Summary Researchers developed ProtGPS, an AI tool that predicts protein localization in cells and how mutations affect disease. The model identifies functional disruptions and designs novel proteins for targeted therapies. This could revolutionize drug development, helping scientists create more effective treatments for diseases caused by protein mislocalization. Key Takeaways ProtGPS predicts protein localization, offering insights into function and disease.

The AI model identifies mutations that alter localization, revealing potential disease mechanisms.

Researchers designed novel proteins that localize to specific compartments, aiding drug development and therapeutic design.

## Problem 1
In the ProtGPS summary, what kind of proteins did the researchers design?
## Problem 2
Extend the ProtGPS summary with the text that would come after its final sentence.
The items that follow come from a separate source.

## Provided material
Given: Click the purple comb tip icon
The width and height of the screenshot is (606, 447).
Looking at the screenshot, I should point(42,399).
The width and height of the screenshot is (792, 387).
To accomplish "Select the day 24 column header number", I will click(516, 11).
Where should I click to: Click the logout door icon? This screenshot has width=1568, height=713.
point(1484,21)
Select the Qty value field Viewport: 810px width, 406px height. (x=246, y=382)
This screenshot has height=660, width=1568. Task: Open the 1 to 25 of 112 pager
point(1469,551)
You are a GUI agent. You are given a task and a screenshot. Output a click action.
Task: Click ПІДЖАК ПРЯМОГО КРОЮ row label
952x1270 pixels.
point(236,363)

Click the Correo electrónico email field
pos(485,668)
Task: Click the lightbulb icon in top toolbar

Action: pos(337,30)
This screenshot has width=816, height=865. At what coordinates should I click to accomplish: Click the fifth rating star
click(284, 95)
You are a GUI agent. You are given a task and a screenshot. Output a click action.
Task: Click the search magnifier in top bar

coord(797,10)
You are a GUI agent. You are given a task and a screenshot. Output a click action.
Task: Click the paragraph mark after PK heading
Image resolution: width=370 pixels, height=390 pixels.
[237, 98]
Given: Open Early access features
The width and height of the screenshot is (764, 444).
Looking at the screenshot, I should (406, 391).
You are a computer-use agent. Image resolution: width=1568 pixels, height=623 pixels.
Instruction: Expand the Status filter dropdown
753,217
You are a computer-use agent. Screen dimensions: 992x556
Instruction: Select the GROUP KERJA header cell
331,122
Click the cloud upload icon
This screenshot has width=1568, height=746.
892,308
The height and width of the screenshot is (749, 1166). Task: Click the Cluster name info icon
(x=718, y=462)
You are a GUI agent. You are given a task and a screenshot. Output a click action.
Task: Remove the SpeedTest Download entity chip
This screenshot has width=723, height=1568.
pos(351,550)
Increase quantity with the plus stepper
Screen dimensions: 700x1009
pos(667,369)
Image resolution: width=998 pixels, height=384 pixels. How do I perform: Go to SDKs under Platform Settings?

## Exercise answer 1
Novel proteins that localize to specific compartments.

## Exercise answer 2
Proteins are the workhorses that keep our cells running, and there are many thousands of types of proteins in our cells, each performing a specialized function. Researchers have long known that the structure of a protein determines what it can do. More recently, researchers are coming to appreciate that a protein’s localization is also critical for its function. Cells are full of compartments that help to organize their many denizens. Along with the well-known organelles that adorn the pages of biology textbooks, these spaces also include a variety of dynamic, membrane-less compartments that concentrate certain molecules together to perform shared functions. Knowing where a given protein localizes, and who it co-localizes with, can therefore be useful for better understanding that protein and its role in the healthy or diseased cell, but researchers have lacked a systematic way to predict this information.





Meanwhile, protein structure has been studied for over half a century, culminating in the artificial intelligence (AI) tool AlphaFold, which can predict protein structure from a protein’s amino acid code, the linear string of building blocks within it that folds to create its structure. AlphaFold and models like it have become widely used tools in research.

Proteins also contain regions of amino acids that do not fold into a fixed structure, but are instead important for helping proteins join dynamic compartments in the cell. Whitehead Institute Member Richard Young and colleagues wondered whether the code in those regions could be used to predict protein localization in the same way that other regions are used to predict structure.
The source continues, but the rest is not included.